It would be foolish to suggest that this government is any more cynical or undemocratic than many others; for some reason, governments do tend to pander to the rich and powerful. Nevertheless, it’s galling when even our supposedly ‘green’ policies are blatantly shaped by the interests of landowners and developers. Take wind energy, for example. In 2012, the Spanish Ornithological Society, having conducted an independent study on the impact of turbines on birds, said: “The more than 18,000 wind turbines [currently operating] in Spain, could be causing an annual mortality of birds and bats [of] between 6 and 18 million individuals.”
Researchers working on raptors, migrating birds and bats in the United States have called for a moratorium on wind farms or, at the very least, clear guidelines and regulation that would help lower the number of birds and bats killed. With this in mind, surely it would make sense, in a country so fanatically committed to Big Wind, to do all we can to protect birdlife – but in Scotland, turbines all too often go where landowners want them to go, because turbines attract huge subsidies, (the system was, in fact, originally modelled on agricultural subsidies). As The Guardian reported recently: “The boom in onshore wind power, likened to a “new industrial revolution”, is being dominated by a small number of private landowners who will share around £1bn in rental fees over the next eight years. Rental payments vary and are secret but…landowners can now expect £40,000 a year “risk-free” for each large turbine erected on their land. Those set to benefit include senior members of the Royal Family and the Forestry Commission in Wales and Scotland.”
That our energy and land use policies should be governed by the most brutal profit motive is tragic, but this subsidy-grab is just the latest in a long history of moral and environmental crimes. In 1808, a tenant farmer named Robert Burns penned these satirical lines:
Farmin, and fencin, an a
Ploughin, and plantin, an’ a
Beha’d how our kintry’s improvin,
An’ poverty wearin awa
Since then, we have continued ‘improvin’ the land for the benefit of the richest and the least socially productive, to the detriment of what should have been a shared environment.
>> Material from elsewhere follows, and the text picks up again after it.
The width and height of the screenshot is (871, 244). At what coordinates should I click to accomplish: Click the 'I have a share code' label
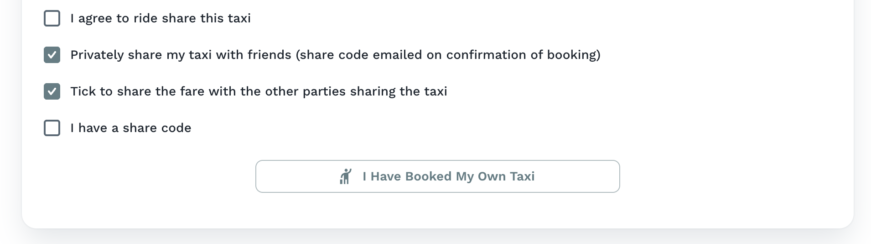[x=131, y=128]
As long as it is in the interests of corporate landowners, faux-green energy companies and billionaire developers, Scotland still means business.
However, as we ask ourselves again, over the coming year, what Scotland ought to mean, and what we ought to be doing to protect the quality of life of all (human and otherwise) who live here, we must finally begin the work of making Scotland free for all, not just by redistributing a few acres here and there in ‘community’ buy-outs, but by revolutionising our ideas of how land could be used, not for the profit of a few, but for the delight of all.
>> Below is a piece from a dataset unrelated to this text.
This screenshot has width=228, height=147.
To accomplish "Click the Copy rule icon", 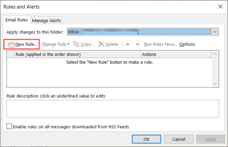I will tap(76, 44).
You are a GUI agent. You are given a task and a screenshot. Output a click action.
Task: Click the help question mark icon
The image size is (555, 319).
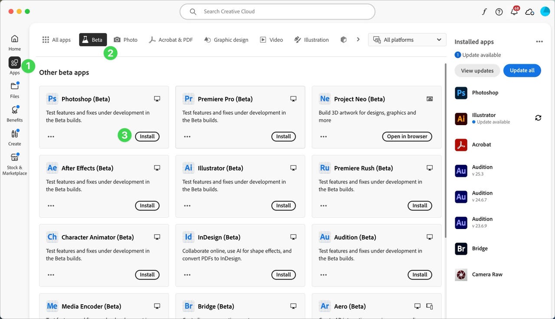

The Land Reform Review Group is now focusing on Community Buy-out. That’s the easy bit. There are Communities able and willing to take of the land bought out and use it responsibly.
However there are much vaster tacks of land some of which have never been occupied or if cleared, cleared long ago and people scatter worldwide– Sutherland of instance.
Given land reform and put on the open market or compulsory purchased how will such land be used and who will wish to buy it and cultivate it. Rightly or wrongly people habits have considerably changed since the Clearances. If we are not careful the land will just trade hands as happened in the Highland and Island in the 19th Century – see the chapter ‘The New Elite in the Western Highlands and Islands’ in Tom Devine’s book ‘Clearance and Improvements’.
I would welcome a set of strategic statements on what Scotland’s Land should be used for in a more open and democratic society – I’m sure Andy can provide such a set but most of blogs concentrate on decrying the present state of land ownership rather than setting out the way it should be.
Without such a set of strategic statements we could fall into the trap of deposing Saddam Hussein without a clear policy as what to thereafter.
Well said Mike, I agree 100% with you.
I’ll just reinforce you by saying we all seem very clear about what we don’t want (big estates) but it’s practically impossible to find anywhere a coherent statement of what we’re aiming for instead. Surely, we need to define a publicly accepted and endorsed goal and then, once we know that, sit down and look at what sort of reforms are needed to get there – what are the obstacles preventing its delivery?
Just a word of warning: Don’t be too trusting of the Scottish Wildlife Trust. They’ve got an agenda of their own. Part of it can best be described as infantilizing the local population.
Why do we accept the ridiculous cost of home ownership in Scotland? It is a nonsense. We have huge amounts of land and natural resources, with just a small population. Let’s vote in a fresh -thinking Government who, free of Westminster or Europe’s interference, will scrap the existing systems and practices, and deal with the fundamental needs of our people.
Let’s consign history to history, we need a new and fairer society. Housing is just one area where we need to see change, and I actually do have a plan on how we could start to tackle this. I’ll be happy to share it with anyone who is interested.
Yes, I’m interested Stephen. How are you able to share it?
I’m always keen to hear others views of how best we can work together for a fairer society for Scotland.
Can you share your thoughts with us online Stephen ?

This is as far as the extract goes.